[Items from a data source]
================

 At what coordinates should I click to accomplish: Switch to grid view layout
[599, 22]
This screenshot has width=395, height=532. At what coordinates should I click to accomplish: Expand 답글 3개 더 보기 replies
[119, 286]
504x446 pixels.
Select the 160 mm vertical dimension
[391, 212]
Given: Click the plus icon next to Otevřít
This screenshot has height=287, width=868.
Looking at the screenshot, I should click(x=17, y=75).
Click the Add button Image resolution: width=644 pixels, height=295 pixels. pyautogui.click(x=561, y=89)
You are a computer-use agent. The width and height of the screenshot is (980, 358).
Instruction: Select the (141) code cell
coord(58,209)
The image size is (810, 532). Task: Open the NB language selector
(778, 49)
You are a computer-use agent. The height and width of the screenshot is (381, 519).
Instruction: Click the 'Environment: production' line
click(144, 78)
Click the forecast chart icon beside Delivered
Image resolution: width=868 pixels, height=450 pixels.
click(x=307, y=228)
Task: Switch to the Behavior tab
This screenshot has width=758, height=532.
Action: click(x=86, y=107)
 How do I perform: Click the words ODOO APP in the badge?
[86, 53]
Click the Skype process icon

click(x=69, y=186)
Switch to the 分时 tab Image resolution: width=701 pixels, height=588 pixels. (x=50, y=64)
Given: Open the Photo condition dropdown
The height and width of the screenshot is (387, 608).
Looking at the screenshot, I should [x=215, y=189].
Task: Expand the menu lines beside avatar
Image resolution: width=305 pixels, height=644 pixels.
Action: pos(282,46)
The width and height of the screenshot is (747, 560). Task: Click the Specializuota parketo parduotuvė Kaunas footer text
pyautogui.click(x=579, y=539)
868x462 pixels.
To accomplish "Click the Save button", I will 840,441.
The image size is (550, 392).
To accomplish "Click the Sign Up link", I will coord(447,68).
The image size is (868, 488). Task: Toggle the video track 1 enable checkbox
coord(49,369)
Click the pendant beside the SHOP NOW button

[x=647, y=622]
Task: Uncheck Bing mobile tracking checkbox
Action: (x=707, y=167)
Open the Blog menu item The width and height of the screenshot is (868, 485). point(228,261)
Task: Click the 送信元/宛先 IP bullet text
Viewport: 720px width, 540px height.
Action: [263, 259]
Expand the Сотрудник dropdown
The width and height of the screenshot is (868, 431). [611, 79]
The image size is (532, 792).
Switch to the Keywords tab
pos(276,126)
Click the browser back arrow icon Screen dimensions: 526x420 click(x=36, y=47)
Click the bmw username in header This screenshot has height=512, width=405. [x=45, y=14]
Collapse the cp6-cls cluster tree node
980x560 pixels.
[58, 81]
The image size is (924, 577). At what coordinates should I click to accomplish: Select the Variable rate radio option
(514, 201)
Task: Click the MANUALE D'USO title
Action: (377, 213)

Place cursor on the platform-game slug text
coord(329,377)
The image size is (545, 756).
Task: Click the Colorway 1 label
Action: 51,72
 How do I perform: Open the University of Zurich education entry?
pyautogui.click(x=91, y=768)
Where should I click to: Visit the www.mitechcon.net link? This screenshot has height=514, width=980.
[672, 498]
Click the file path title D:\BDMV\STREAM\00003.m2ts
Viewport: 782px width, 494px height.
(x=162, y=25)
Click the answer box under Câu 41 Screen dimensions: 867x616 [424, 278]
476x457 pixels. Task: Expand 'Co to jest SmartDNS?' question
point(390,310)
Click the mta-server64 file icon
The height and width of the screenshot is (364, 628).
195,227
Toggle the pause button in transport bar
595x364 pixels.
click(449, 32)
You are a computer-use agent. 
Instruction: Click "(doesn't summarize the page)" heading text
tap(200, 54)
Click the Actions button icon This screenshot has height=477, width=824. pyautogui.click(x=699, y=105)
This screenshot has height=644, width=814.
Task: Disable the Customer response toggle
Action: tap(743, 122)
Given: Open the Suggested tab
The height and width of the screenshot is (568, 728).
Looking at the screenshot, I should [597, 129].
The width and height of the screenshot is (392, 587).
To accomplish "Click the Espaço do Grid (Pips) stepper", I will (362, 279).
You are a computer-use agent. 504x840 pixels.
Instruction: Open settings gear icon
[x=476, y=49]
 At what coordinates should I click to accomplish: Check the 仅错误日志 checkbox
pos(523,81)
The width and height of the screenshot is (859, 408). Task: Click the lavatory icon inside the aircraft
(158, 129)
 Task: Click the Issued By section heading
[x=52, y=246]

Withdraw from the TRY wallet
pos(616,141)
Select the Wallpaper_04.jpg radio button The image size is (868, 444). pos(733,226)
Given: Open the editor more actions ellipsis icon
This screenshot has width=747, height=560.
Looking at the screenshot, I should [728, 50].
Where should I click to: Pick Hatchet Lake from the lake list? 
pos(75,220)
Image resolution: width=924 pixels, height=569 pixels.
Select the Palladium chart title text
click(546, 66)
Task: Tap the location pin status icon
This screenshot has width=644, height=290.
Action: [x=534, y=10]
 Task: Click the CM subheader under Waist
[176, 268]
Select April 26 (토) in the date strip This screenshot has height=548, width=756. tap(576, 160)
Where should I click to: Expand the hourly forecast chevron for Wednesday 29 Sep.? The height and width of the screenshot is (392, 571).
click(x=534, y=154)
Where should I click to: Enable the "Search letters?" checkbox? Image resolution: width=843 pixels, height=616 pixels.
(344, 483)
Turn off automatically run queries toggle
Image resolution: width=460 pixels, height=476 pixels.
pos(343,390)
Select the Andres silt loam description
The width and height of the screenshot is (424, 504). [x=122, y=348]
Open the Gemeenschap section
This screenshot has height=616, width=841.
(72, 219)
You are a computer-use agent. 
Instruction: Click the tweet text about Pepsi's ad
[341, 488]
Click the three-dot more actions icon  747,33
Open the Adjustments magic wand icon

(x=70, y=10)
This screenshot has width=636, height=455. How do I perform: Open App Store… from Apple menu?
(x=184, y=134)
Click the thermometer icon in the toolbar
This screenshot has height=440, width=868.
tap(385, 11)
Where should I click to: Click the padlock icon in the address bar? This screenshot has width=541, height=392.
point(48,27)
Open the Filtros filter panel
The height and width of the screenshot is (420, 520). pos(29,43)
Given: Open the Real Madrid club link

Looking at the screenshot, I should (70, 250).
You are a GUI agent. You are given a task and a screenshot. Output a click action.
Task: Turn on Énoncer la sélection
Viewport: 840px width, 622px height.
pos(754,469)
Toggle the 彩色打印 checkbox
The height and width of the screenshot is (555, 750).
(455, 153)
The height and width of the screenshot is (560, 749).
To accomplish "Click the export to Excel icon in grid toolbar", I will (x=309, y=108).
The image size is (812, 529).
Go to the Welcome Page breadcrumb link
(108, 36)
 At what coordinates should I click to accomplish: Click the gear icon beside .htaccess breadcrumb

================

## Task requirements
All lines in the records above with "will" need to be found and copied.

## Solution to this problem
To accomplish "Click the Save button", I will 840,441.
To accomplish "Click the Sign Up link", I will coord(447,68).
To accomplish "Click the Espaço do Grid (Pips) stepper", I will (362, 279).
To accomplish "Click the export to Excel icon in grid toolbar", I will (x=309, y=108).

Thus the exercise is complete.